Sangria

Luis Fernando Verissimo
12/03/2017
 
 

Não entendo por que o próprio Tribunal Eleitoral não pode esclarecer quanto da dinheirama foi declarada e aprovada por ele e de quanto ele nem sentiu o cheiro

AOperação Lava-Jato foi descrita por um dos seus alvos como uma “sangria” a ser estancada antes que causasse mais estragos. Se está em andamento, nos corredores sombrios do poder, um processo de abafa da Lava-Jato sem dar muito na vista, só sabe quem frequenta os corredores sombrios. O recém-empossado ministro da Justiça declarou que não tocará na Polícia Federal e não intervirá na Lava-Jato. Em outras palavras, que vai deixar sangrar. Quando eu era guri, na Idade Média, cruzava-se dedos para dizer uma mentira, o que absolvia o mentiroso. Ninguém observou os dedos do novo ministro enquanto ele falava. Mas dizem que ele é um cara legal e fará o que falou, ou não fará o que se teme.
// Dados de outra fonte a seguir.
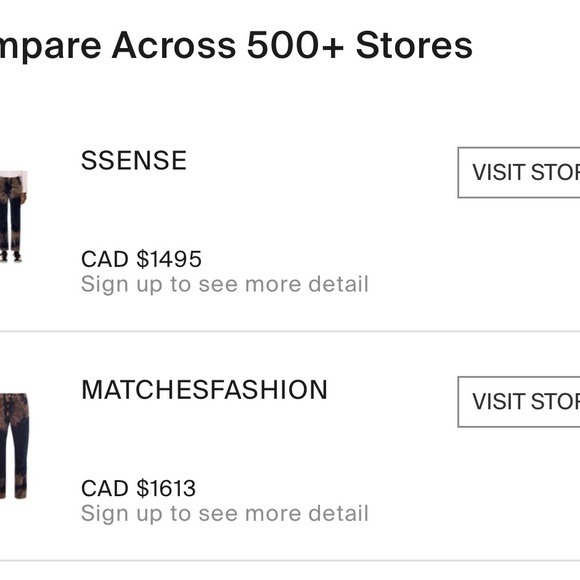Sign up to see more MATCHESFASHION detail
Screen dimensions: 580x580
click(225, 514)
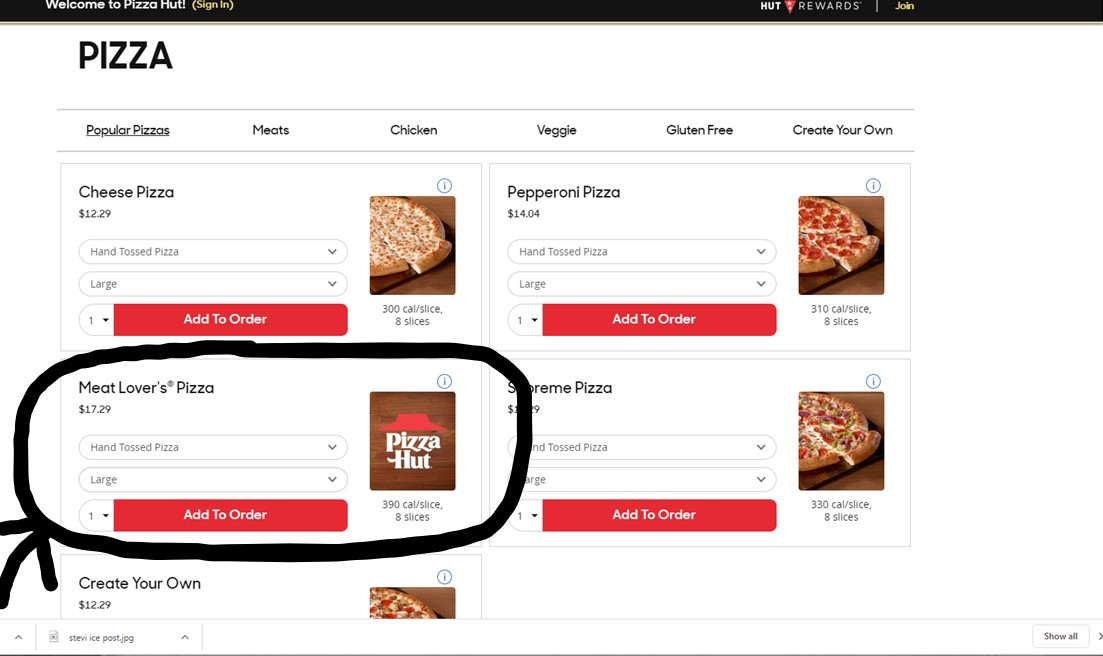
Task: Add Pepperoni Pizza to order
Action: [x=659, y=320]
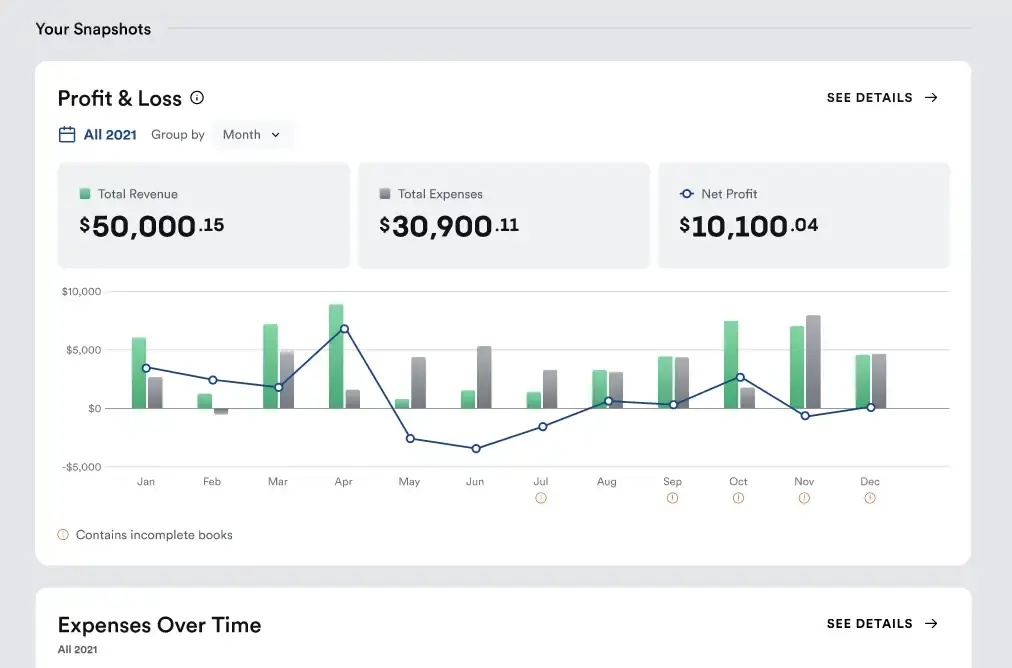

O “Jornal Nacional” dá os nomes dos investigados pela Lava-Jato e por outras operações, mas nunca deixa, corretamente, de procurar representantes dos citados ou os próprios citados para ouvir suas defesas. Com a enxurrada de novos denunciados aparecendo todos os dias e com as delações se multiplicando, pode-se prever que em breve todo o “Jornal Nacional” será tomado pelos nomes dos acusados e pelas suas explicações, não sobrando tempo nem para a meteorologia com a Maju.

As explicações se repetem, sem muita variação. Todos são inocentes. Nada do que receberam foi para o caixa dois ou para seus bolsos, tudo foi para o caixa um, devidamente registrado pelo Tribunal Eleitoral. Não entendo por que o próprio Tribunal Eleitoral não pode esclarecer quanto da dinheirama foi declarada e aprovada por ele e de quanto ele nem sentiu o cheiro, ou se tem competência para fazer isso, ou não quer se envolver. A esquerda, ainda ressentida com a condução coercitiva do Lula e a gravação e o vazamento ilegais de conversa da Dilma, então na Presidência, pode se consolar com a ideia de que Moro e seus justiceiros desencadeiam um ataque sem precedentes ao capitalismo de compadres brasileiro. Não se pode nem dizer que a Odebrecht, as empreiteiras e outras empresas flagradas comprando favores de políticos sejam anomalias, e o propinato, uma perversão a ser exorcizada para que os negócios voltem à normalidade. A normalidade, no capitalismo de compadres brasileiro, é a promiscuidade do capital predador com o poder à venda, e assim tem sido há décadas.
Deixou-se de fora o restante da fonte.